Ma la parte più suggestiva è quella appena ristrutturata con 4 milioni fra Fas e fondi dell’Istituto, dove ci sono la “Sala Vad Dick” (ricavata dalle cellette dei frati), la storica “Cavallerizza” (500 metri quadri, unico maneggio al coperto in tutto il Sud) e un museo con 22 carrozze storiche, donate da nobili catanesi ed ereditate dalla Real Gendarmeria, più preziosi finimenti e divise d’epoca.

È tutto lindo e ben tenuto, pronto all’uso. Così come il commissario straordinario dell’Istituto, Ketty Torrisi - una “tecnica”, in quanto imprenditrice etnea nell’allevamento degli asini - ha scritto nel “Programma di riordino, riqualificazione e rilancio” consegnato all’assessore all’Agricoltura Dario Cartabellotta. Nel documento c’è il progetto di due mostre permanenti (una delle carrozze d’epoca e una “vivente” della biodiversità equina autoctona), ma l’idea di base è rendere ‘u Stadduni una sorta di “Cavalloland”, una struttura senza barriere, aperta a sportivi, studenti, disabili, turisti e amanti degli animali. Già pronti un locale eventi, una sala predisposta per servizi di catering, un bookshop e spazi per uffici e attività ricettiva.

Il problema, oltre al paventato accorpamento con l’Isz, è di natura economica. Il progressivo taglio di fondi ha svuotato il capitolo per il funzionamento dell’Istituto dell’80% di risorse: 110mila euro nel 2012. Resta rigida la spesa per il personale: 2,2 milioni di euro per i 40 ex “palafrenieri”, assunti nel 1992 per la cura dei cavalli, oggi tutti promossi a “istruttori direttivi”, la metà dei quali - per certificate “patologie rilevanti” - non si occupa più di bestie, ma di carte.

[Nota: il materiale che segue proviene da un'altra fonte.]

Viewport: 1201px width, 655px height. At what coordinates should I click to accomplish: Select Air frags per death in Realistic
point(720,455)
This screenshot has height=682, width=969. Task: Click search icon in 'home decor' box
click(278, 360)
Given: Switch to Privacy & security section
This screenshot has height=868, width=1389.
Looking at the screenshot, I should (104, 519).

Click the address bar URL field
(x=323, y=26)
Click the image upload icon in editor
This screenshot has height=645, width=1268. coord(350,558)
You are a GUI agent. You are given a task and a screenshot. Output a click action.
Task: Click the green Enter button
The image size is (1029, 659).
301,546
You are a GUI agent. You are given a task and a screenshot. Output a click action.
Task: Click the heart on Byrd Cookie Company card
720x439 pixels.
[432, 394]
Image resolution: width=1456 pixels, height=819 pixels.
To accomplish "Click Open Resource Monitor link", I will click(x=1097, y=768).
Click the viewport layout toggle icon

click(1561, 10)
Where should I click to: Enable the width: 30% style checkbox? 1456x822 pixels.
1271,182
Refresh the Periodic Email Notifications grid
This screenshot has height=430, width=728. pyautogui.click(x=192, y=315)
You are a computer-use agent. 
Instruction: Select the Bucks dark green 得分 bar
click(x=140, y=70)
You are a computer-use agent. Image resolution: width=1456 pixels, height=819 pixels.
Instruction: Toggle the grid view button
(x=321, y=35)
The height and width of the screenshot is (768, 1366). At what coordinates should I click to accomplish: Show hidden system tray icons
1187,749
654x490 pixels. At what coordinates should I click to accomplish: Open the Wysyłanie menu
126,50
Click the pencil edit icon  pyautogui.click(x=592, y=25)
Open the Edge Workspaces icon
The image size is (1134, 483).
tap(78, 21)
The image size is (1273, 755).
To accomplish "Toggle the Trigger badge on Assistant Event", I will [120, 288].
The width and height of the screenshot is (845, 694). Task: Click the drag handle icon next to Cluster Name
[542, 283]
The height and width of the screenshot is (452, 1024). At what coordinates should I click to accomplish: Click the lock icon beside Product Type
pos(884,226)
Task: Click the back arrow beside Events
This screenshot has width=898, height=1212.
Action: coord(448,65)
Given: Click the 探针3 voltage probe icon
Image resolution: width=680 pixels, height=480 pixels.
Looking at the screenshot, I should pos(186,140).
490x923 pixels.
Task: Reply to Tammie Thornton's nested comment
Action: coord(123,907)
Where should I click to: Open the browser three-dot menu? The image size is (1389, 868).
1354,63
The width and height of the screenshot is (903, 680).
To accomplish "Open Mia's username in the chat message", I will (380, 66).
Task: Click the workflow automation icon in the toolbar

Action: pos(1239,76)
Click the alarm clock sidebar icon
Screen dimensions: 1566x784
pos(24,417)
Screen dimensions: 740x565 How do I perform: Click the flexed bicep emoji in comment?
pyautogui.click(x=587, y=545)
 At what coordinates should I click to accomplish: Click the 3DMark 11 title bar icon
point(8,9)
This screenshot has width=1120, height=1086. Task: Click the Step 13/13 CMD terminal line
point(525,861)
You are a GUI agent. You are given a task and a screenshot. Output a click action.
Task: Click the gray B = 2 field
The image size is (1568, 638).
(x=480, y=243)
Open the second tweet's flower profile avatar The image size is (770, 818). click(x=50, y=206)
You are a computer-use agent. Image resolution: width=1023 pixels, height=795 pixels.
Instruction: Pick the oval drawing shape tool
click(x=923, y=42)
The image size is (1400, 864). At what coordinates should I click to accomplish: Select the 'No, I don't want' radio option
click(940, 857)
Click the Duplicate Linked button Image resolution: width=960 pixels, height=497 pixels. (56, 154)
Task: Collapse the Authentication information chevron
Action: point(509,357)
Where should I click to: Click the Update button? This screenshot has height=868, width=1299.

Un caso rimbalzato sulle cronache nazionali, come simbolo degli sprechi siculi. Eppure nel piano del commissario Torrisi c’è anche “l’utilizzo efficace e produttivo di tutte le unità lavorative”. E sono gli stessi dipendenti a ricordare, per bocca di Salvatore Soldano e Antonio Zappalà “l’orgoglio di lavorare in un settore in cui siamo specializzati e la voglia di fare sempre di più e meglio”, ma anche le esigenze di una “razionalizzazione del nostro ruolo, perché lo spreco non sono i nostri stipendi, ma i soldi pagati ai consulenti che devono fare le buste paga perché, pur essendo inquadrati come regionali, riceviamo gli emolumenti, spesso in ritardo, dall’Istituto che a sua volta ha i soldi dalla Regione”.


La battaglia, la salvezza e il rilancio del’Istituto è fatta propria dai sindacati. “E non solo per le legittime esigenze dei lavoratori, che vanno salvaguardati e riqualificati”, precisa Angelo Agliozzo, segretario della Fp-Cgil etnea. “Ma anche per il riconoscimento di un patrimonio - aggiunge il segretario della Cgil di Catania, Angelo Villari - della città e dei siciliani, perché qui il vero spreco non è l’Istituto d’incremento ippico in sé ma non voler valorizzare una realtà che, messa a regime, potrebbe camminare sulle proprie gambe e diventare il più grande museo vivente del cavallo nel Mediterraneo”.